» Requirement a:
Retype the entries, starting with their first line and continuing through the line containing "Mapa do site (106, 2457)", and omit the pictures from your response.

» Selected passage:
A spatial statistics tool for analysing spatial patterns, the Getis Ord General G, was applied to the gravity and TMI anomaly datasets to test if there was evidence of spatial clustering of gravity and TMI anomalism. The analysis indicated that within the populations of anomalies of the Gawler Craton there is <1% likelihood that clustering of high-magnitude gravity and magnetic anomalies is the result of random chance (Katona and Fabris 2020). In the context of analysis of gravity and magnetic anomalism, this means spatial distribution of anomalism is demonstrably controlled by geological processes and we can confidently map anomaly clusters and spatial outliers and interpret them in the context of their potential to relate to IOCG deposits.

» Entries for locating text and elements:

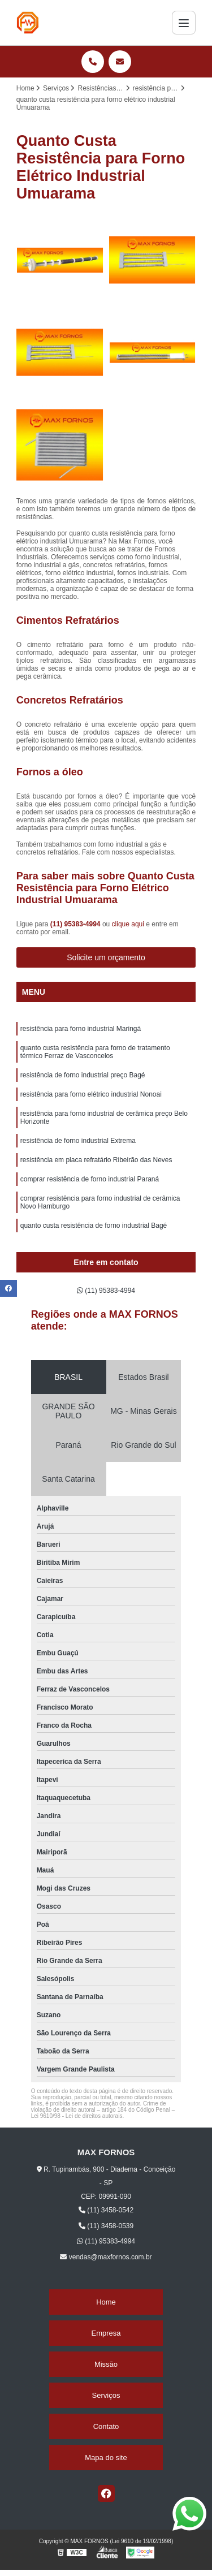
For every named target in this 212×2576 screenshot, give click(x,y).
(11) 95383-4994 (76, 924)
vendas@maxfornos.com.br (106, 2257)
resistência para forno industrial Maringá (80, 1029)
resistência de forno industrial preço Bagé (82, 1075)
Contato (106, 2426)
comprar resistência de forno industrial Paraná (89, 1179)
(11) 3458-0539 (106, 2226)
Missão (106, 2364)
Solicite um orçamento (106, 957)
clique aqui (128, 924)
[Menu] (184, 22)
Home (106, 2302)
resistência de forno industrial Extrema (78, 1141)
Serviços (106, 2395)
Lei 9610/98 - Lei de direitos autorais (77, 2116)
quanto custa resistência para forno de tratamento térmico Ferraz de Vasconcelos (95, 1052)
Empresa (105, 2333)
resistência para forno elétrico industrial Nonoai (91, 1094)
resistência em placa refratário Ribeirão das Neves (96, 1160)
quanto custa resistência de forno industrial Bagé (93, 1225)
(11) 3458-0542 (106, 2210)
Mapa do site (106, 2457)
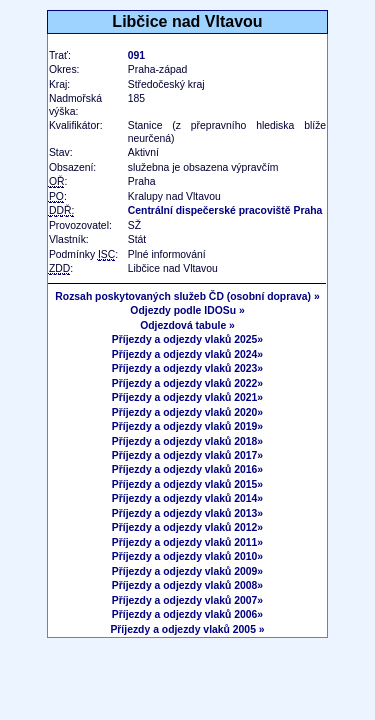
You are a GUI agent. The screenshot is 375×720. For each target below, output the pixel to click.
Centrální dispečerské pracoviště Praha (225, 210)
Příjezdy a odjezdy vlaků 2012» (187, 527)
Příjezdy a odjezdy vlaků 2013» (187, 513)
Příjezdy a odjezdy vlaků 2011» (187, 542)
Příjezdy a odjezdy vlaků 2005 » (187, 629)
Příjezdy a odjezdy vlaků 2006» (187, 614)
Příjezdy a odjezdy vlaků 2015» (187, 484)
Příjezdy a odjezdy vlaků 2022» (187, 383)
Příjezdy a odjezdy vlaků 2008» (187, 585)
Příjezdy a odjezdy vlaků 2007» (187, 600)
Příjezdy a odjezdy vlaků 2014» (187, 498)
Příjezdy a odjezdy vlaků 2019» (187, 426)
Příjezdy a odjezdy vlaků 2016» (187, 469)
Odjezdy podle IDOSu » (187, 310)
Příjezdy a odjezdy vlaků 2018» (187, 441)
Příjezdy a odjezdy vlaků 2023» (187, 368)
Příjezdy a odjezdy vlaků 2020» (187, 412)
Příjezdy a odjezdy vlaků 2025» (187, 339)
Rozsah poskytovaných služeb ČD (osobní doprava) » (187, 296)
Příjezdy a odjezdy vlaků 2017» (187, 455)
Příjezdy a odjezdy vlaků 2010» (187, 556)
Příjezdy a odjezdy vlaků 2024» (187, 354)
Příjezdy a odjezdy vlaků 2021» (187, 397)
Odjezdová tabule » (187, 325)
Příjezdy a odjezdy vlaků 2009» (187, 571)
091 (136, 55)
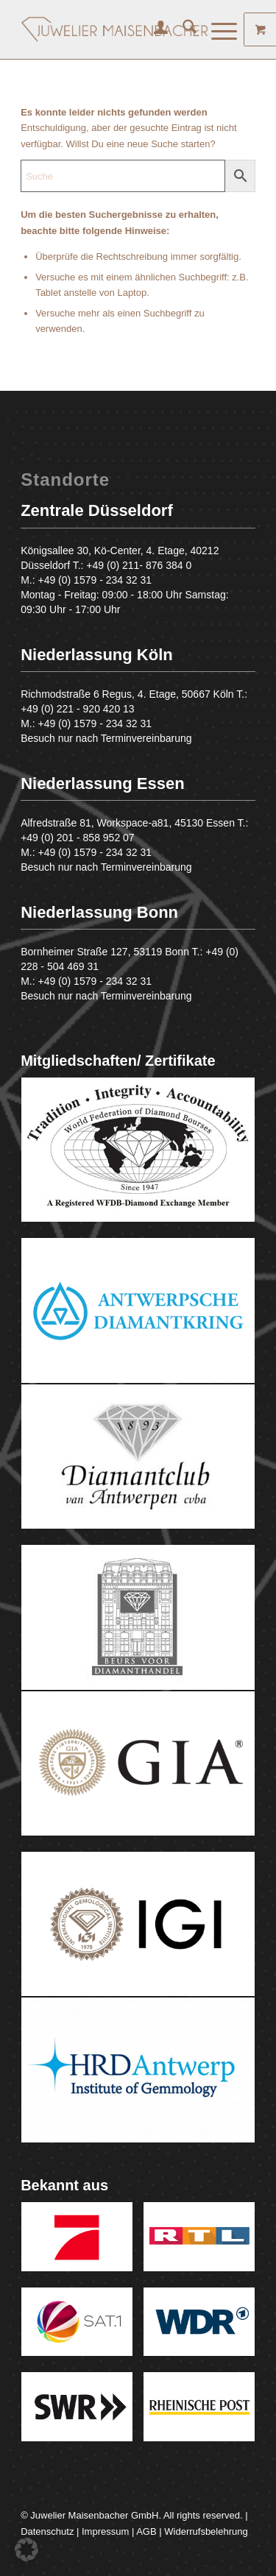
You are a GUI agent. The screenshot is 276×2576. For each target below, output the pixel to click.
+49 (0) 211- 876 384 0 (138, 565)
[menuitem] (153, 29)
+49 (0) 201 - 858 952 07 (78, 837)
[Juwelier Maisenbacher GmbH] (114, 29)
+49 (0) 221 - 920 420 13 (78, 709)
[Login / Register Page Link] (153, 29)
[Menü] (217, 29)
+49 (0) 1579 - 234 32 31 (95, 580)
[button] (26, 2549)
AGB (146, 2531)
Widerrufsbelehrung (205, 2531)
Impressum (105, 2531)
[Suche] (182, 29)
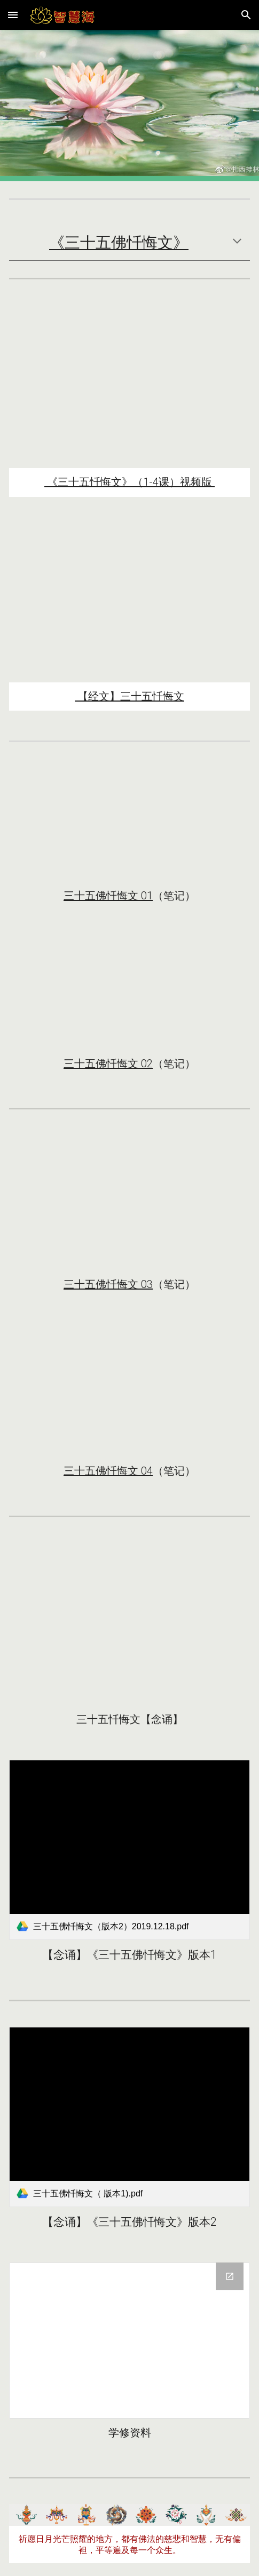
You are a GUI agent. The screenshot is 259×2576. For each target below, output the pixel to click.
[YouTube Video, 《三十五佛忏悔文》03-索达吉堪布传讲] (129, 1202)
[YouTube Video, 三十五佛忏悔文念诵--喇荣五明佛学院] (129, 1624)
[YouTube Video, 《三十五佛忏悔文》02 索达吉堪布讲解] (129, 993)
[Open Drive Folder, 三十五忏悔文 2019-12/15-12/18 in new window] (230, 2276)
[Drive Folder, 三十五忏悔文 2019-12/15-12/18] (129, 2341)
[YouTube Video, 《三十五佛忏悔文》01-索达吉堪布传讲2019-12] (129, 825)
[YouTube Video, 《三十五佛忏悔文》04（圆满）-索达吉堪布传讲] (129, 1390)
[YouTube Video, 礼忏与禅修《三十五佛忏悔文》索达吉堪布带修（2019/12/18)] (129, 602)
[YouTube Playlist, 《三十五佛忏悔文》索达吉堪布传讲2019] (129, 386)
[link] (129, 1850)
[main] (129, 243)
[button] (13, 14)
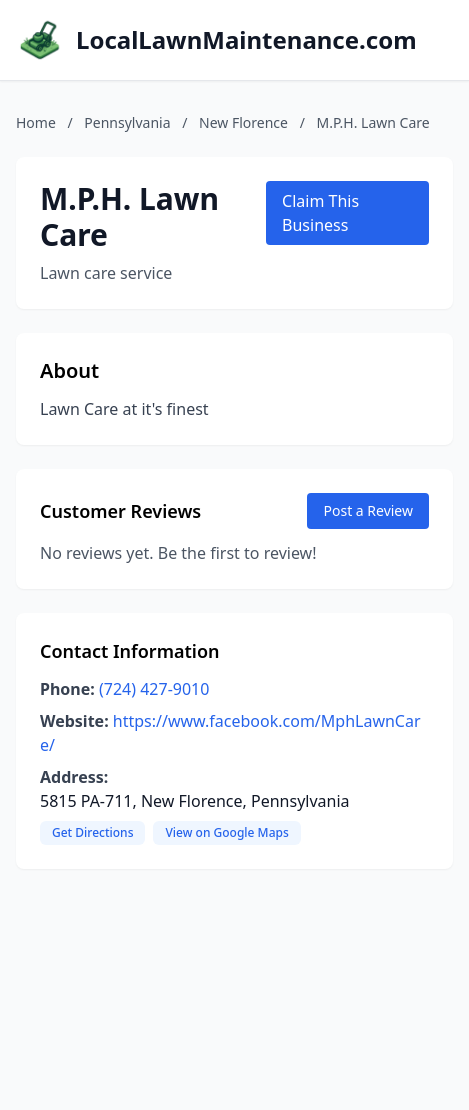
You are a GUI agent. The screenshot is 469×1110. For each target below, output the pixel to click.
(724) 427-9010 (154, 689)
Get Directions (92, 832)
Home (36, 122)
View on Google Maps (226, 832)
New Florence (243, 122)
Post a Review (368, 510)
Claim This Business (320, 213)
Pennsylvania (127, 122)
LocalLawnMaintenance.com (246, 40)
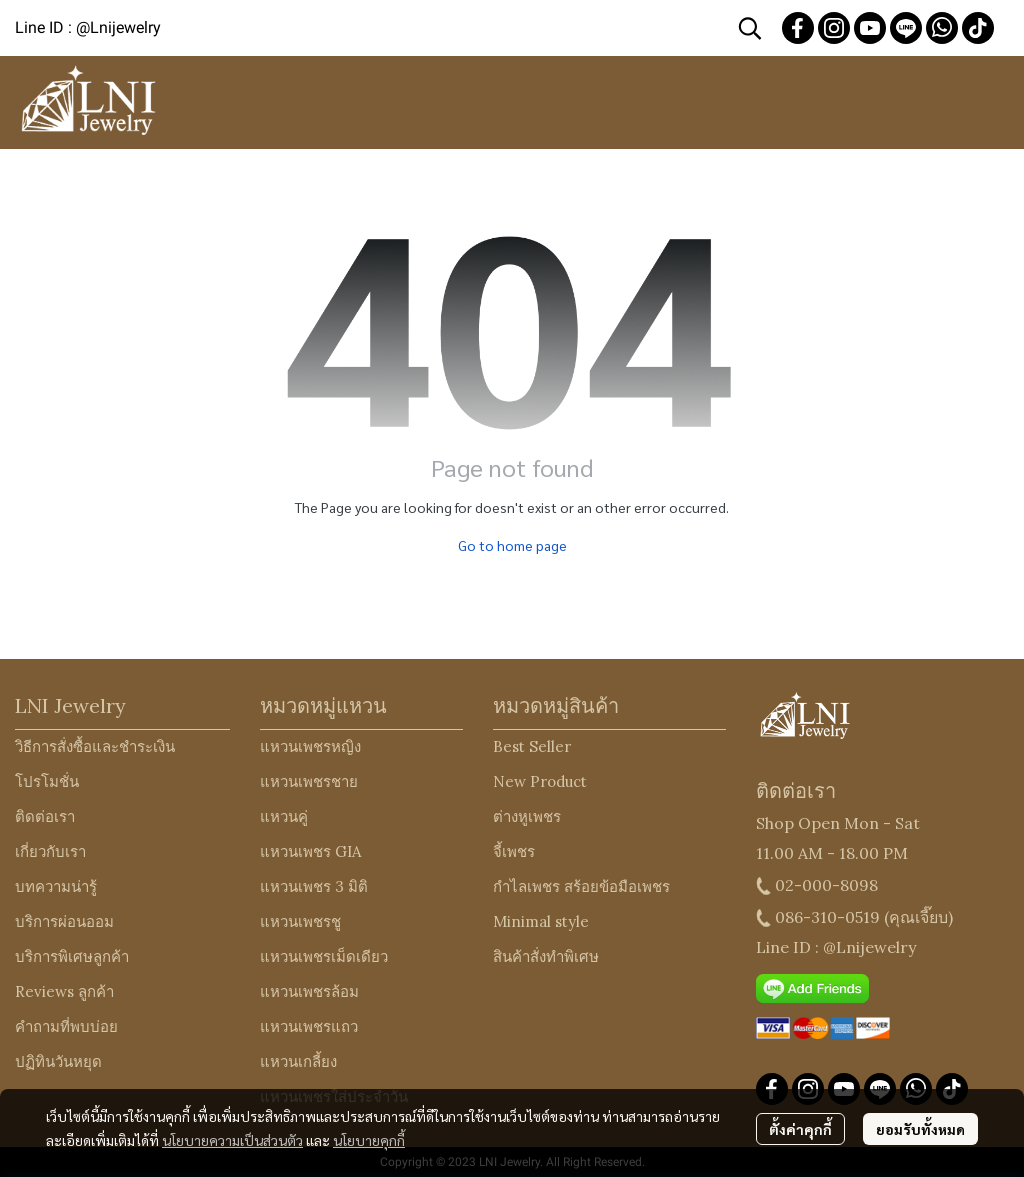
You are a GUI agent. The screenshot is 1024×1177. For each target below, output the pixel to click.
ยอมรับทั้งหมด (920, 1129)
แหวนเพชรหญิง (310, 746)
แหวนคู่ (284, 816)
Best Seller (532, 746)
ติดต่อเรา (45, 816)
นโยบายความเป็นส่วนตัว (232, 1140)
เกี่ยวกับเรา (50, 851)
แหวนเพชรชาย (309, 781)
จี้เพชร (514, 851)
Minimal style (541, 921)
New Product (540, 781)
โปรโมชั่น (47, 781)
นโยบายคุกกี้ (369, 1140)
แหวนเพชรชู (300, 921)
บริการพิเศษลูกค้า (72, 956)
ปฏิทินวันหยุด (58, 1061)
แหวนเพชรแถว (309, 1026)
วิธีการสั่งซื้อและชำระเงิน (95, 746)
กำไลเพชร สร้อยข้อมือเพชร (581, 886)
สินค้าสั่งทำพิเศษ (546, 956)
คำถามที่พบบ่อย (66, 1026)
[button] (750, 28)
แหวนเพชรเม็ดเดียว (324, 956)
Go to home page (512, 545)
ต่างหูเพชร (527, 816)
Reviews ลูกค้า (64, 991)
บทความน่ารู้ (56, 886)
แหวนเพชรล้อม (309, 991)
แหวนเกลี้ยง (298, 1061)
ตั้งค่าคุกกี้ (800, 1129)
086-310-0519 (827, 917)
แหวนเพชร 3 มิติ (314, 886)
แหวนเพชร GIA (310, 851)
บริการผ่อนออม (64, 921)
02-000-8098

» Requirement b:
In the passage on gravity and magnetic anomalies, what likelihood is given that the clustering of high-magnitude anomalies in the Gawler Craton results from random chance?

» Exercise solution a:
For every named target in this 212×2576 screenshot, give click(x,y).
(11) 95383-4994 (76, 924)
vendas@maxfornos.com.br (106, 2257)
resistência para forno industrial Maringá (80, 1029)
resistência de forno industrial preço Bagé (82, 1075)
Contato (106, 2426)
comprar resistência de forno industrial Paraná (89, 1179)
(11) 3458-0539 (106, 2226)
Missão (106, 2364)
Solicite um orçamento (106, 957)
clique aqui (128, 924)
[Menu] (184, 22)
Home (106, 2302)
resistência de forno industrial Extrema (78, 1141)
Serviços (106, 2395)
Lei 9610/98 - Lei de direitos autorais (77, 2116)
quanto custa resistência para forno de tratamento térmico Ferraz de Vasconcelos (95, 1052)
Empresa (105, 2333)
resistência para forno elétrico industrial Nonoai (91, 1094)
resistência em placa refratário Ribeirão das Neves (96, 1160)
quanto custa resistência de forno industrial Bagé (93, 1225)
(11) 3458-0542 (106, 2210)
Mapa do site (106, 2457)

» Exercise solution b:
Less than 1%.